El beso es un ejercicio benéfico para la salud porque acelera la frecuencia cardiaca y la temperatura, lo que mejora la circulación del organismo, estimula el sistema inmune y libera mediadores químicos que inducen a cierta serenidad y tranquilidad, aseguró María Isabel Rojo Gutiérrez, jefa de la División de Medicina del Hospital Juárez de México.

La especialista en alergias e inmunología señaló que estudios científicos señalan que la microbiota el conjunto de microorganismos que habitan en la piel y mucosas, que se puede transferir por medio de este contacto físico, actúa como estimulador del sistema inmune.
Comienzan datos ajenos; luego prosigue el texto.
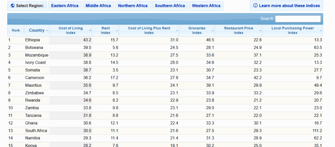
Task: Click sort arrow on Cost of Living Plus Rent
Action: tap(177, 31)
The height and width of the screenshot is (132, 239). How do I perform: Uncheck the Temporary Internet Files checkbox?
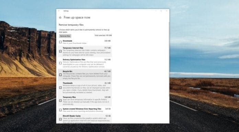pyautogui.click(x=60, y=51)
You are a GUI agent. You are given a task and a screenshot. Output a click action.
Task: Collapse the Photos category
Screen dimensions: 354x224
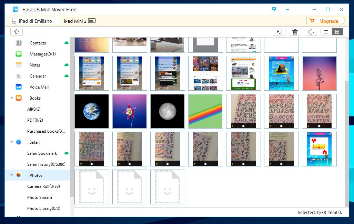[x=12, y=175]
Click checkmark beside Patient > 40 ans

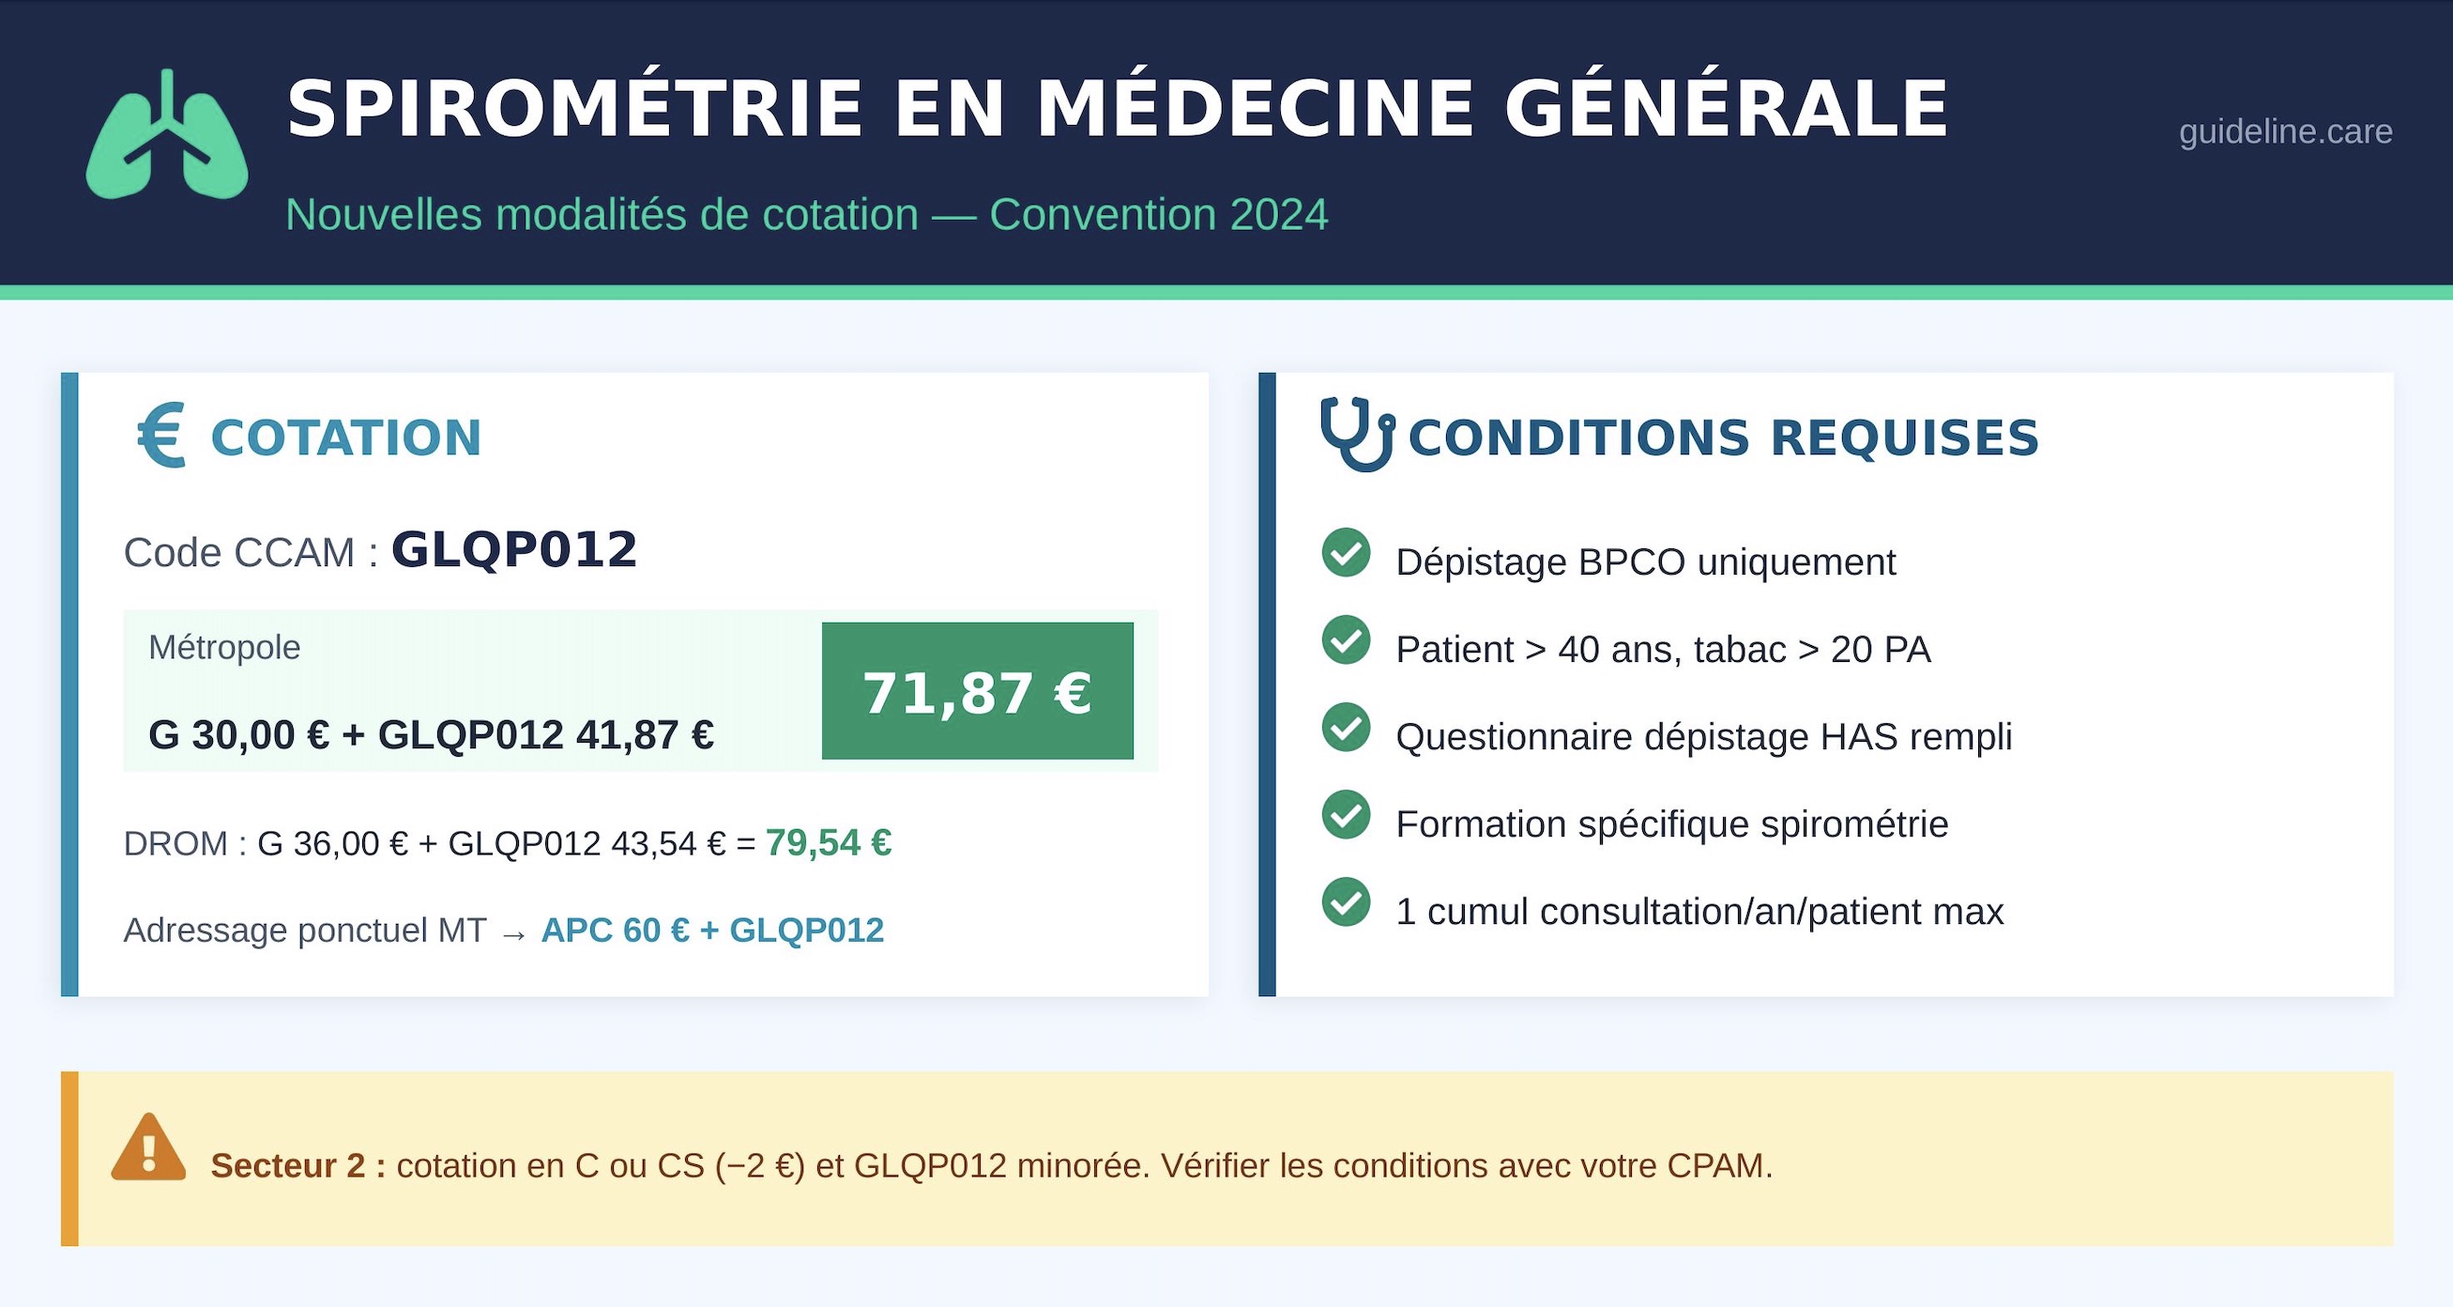coord(1346,640)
En un comunicado, puntualizó que en un beso se pueden compartir de ocho a 80 millones de bacterias. Estos microorganismos pueden o no ser patógenos, pero al alertar al sistema inmune favorece la estimulación y producción de sustancias conocidas como interleucinas, las cuales mejoran la comunicación y regulación celular, favorable para la salud del individuo.

“En la saliva de dos personas que se besan se transportan bacterias no patógenas, así como algunos que sí pueden afectar al organismo; sin embargo, la mayoría de las bacterias que viven en la boca de una persona que no le provocan ningún daño tampoco afectarán a quien bese”, indicó.

Reiteró que el beso es una práctica benéfica para la salud en diferentes sentidos como el emocional, físico e inmunológico.